After World War II the boys began to return from their tour of duty in the armed services. New life was infused into the Cannstatter. Membership swelled to well over two thousand. The Board of Directors began to think that it would be a great advantage to have a property of our own that was large enough to handle the festival. The Board empowered its officers to begin a search for such a property. The search came to a successful culmination when the Board voted to purchase that piece of property that bordered on the corners of Frankford Avenue and Academy Road in northeast Philadelphia.
On April 16th, 1947 that property was purchased from Waldo L. Eppers, of Philadelphia for $30,500. The land encompassed approximately 10 acres. The building which was on the grounds was in quite a bit of disrepair. But we knew that the home had formerly been owned by Senator Potter in the 1850s and we were sure that some good features could be restored. When we completed our restoration, we were amply rewarded. Two marvelous sections of the old mansion were saved. They were the magnificent entranceway, stairs and balcony, and the beautiful Baurenstuben room. Today these areas act as beautiful reminders of a gentile past. A further historic note is that Senator Potter’s wife was the sister of James Buchanan, our fifteenth President.

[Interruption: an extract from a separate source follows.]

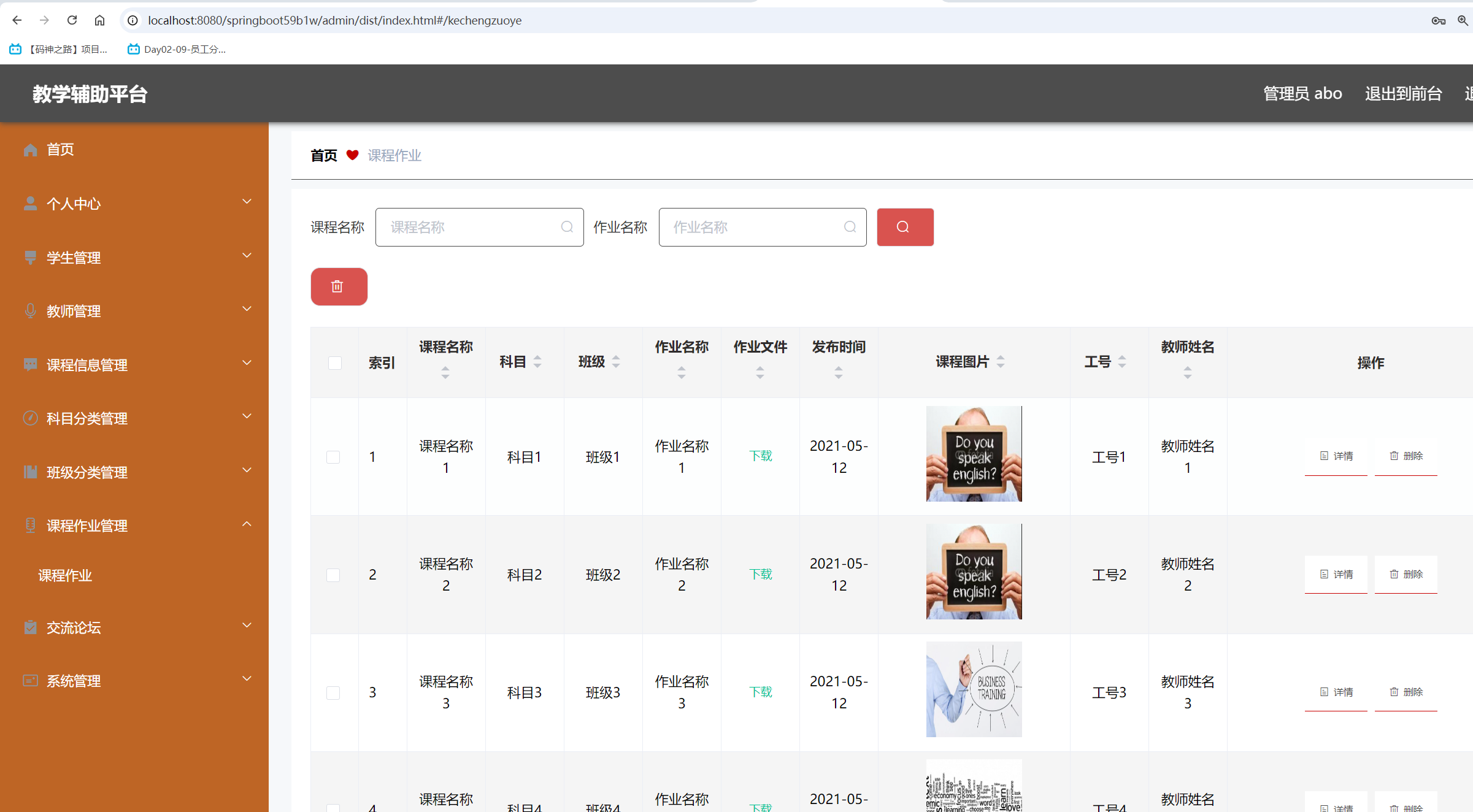
Task: Reload the page with browser refresh icon
Action: point(72,20)
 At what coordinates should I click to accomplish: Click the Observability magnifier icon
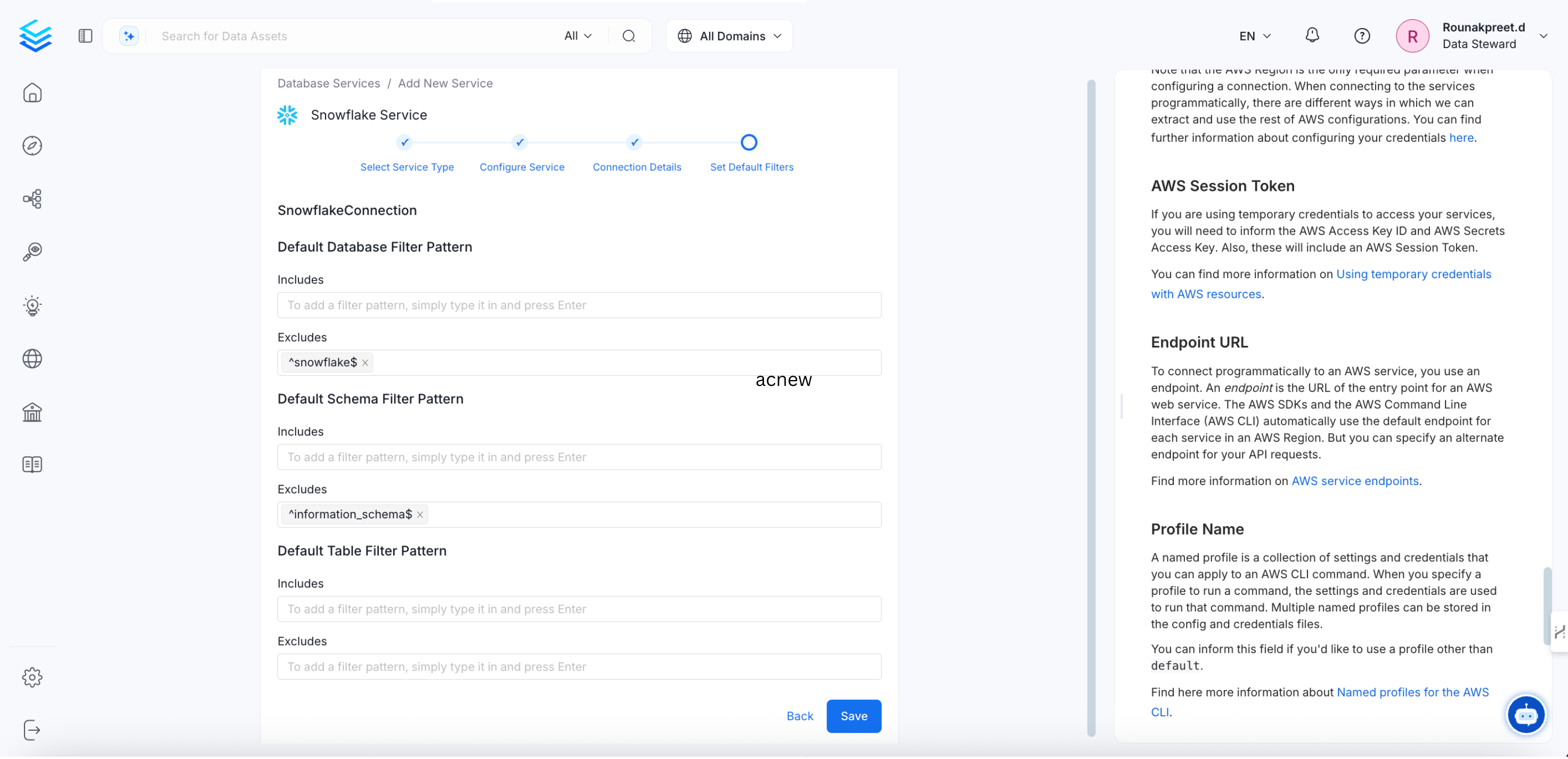pyautogui.click(x=33, y=252)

President Buchanan would often spend his vacations at the property that now houses the Cannstatter Volksfest Verein.
Current Cannstatter clubhouse circa 1948
Within a year, our Board of Directors decided to sell off the frontage on Frankford Avenue for $12,500.
1949 Fruit Column on our new Volksfest grounds
The new location brought rave reviews and many new members. Almost immediately, work began on a large ballroom. This is the room that we refurbished in 1998 and we now know as the Crystal Ballroom. We can now seat 600 people in the Crystal Ballroom. The area around our new property was growing quickly in population. This, along with the fact that everyone loved our new facility, welled the membership. It was not long before our membership rolls exceeded four thousand people. Our leadership had enough foresight to realize the intersection of Frankford and the Academy would become a source of major auto traffic congestion. To minimize this problem, the Cannstatter joined forces with the City of Philadelphia. The Cannstatter donated to the City certain frontage property on Academy Road. In return, a City Council ordinance was passed which allowed the City Department of Highways to construct a pass-through on Academy Road that allowed our members to enter and exit the club safely.

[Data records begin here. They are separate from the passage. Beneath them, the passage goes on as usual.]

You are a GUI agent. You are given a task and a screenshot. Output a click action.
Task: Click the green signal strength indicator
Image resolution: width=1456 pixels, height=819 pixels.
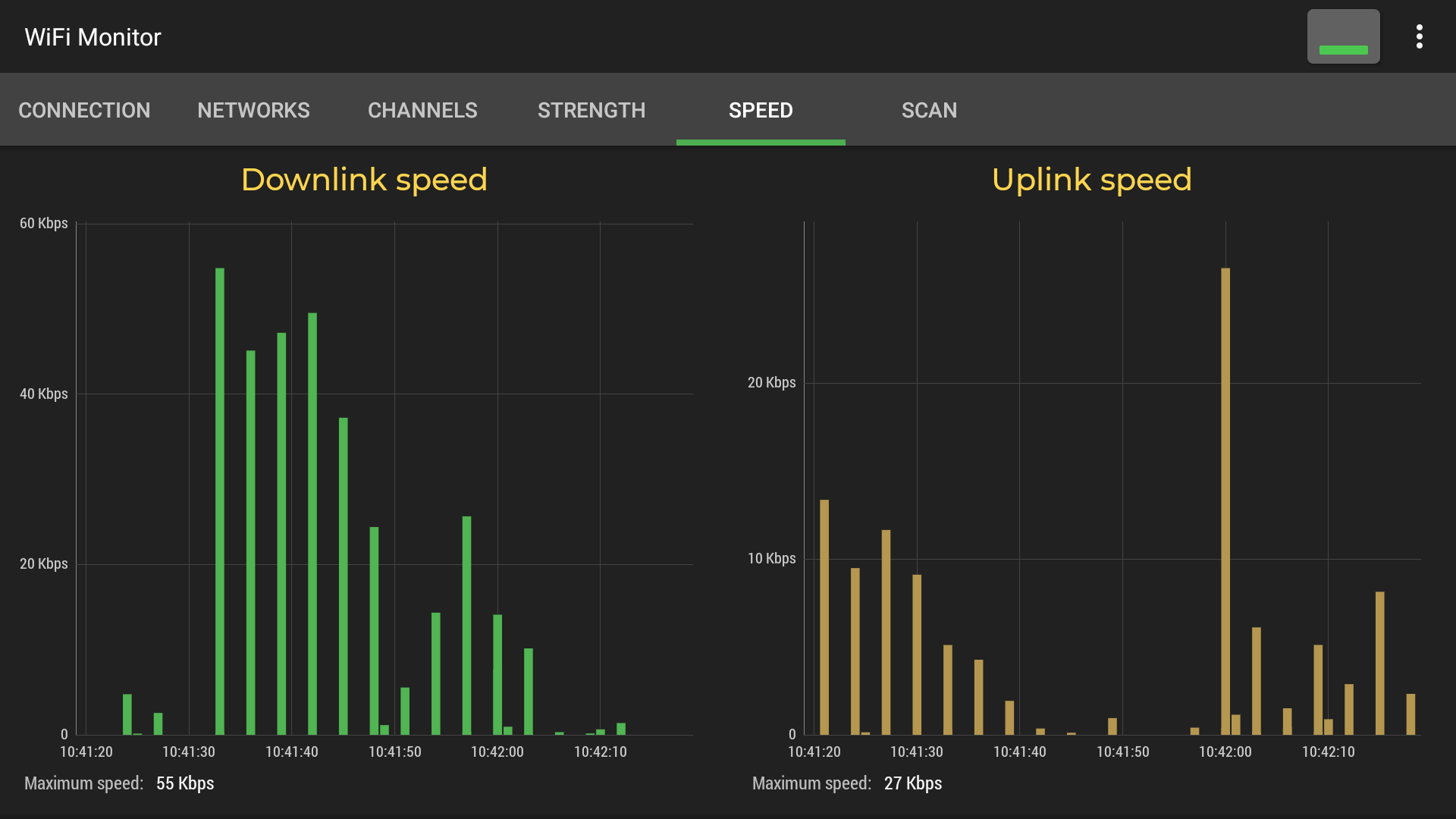(x=1343, y=36)
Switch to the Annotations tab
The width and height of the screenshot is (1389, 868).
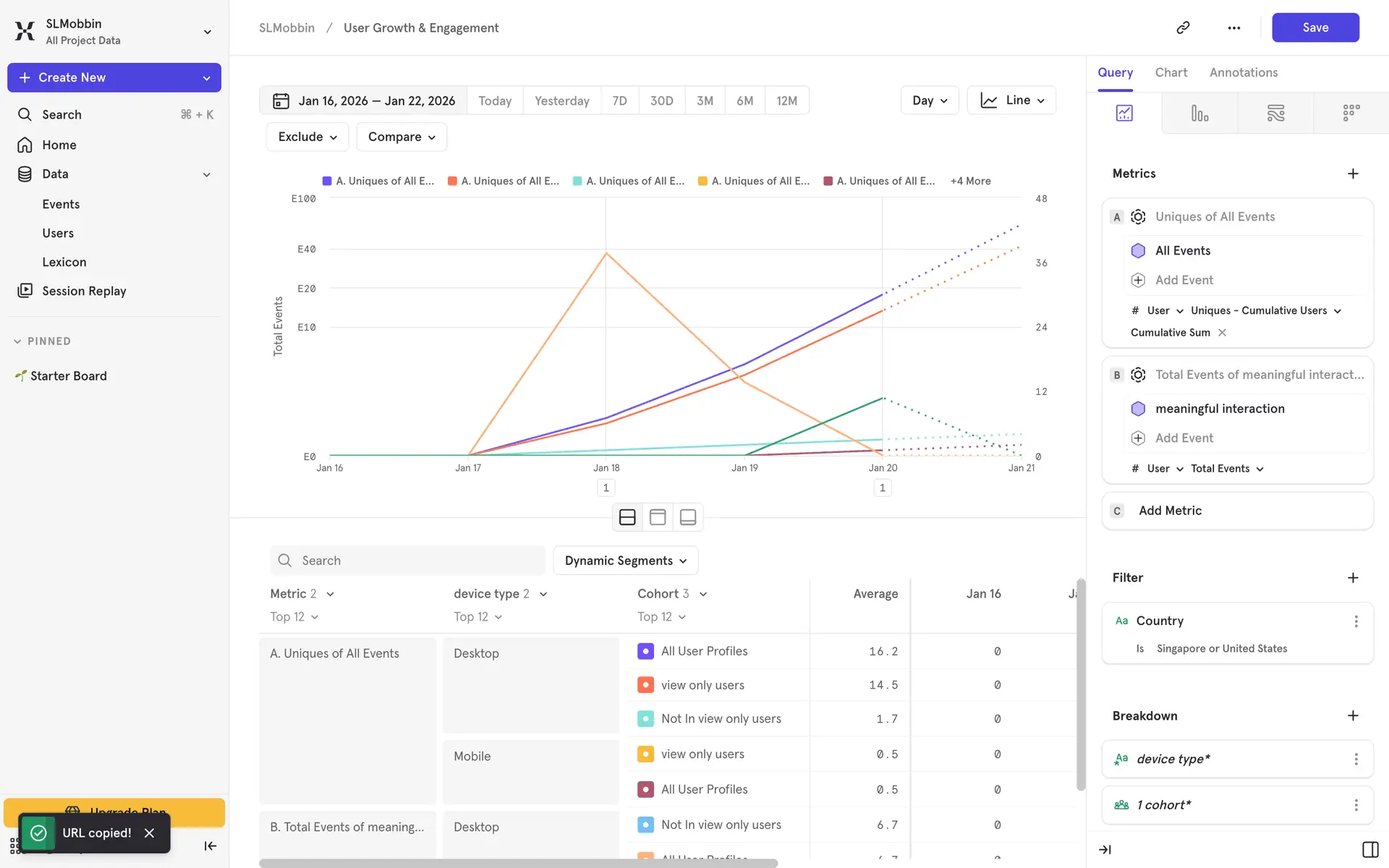pyautogui.click(x=1243, y=72)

Crystal ballroom circa 2016
The widening of Academy Road went hand in hand with the construction of an Academy Road connection to Interstate 95.

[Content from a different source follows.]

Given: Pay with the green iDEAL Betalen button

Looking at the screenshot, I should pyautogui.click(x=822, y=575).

Membership continued to flourish as the post-war immigrants flocked to the Club, seeking familiarity with old-world customs. It was not long, however, before this favorable situation began to fade. As conditions in Germany improved, the once plentiful immigration slowed to a trickle and then came to a virtual halt. As more forms of entertainment became available to the public, the popularity of all Clubs diminished. With this in mind, many changes were made in the building design to accommodate catering activities in the 1970s. Entering the mainstream of American business through our catering services greatly improved our profitability. This in turn allowed us to support our traditional customs, such as the fruit column, and continue to grow our charitable contributions.
Postcard circa 1970
In April of 1997, the general membership unanimously approved the revision of the Cannstatter’s constitution. This was the first rewriting of the document since 1908. Our new Constitution brought us totally into the new world by allowing women to become full members for the first time.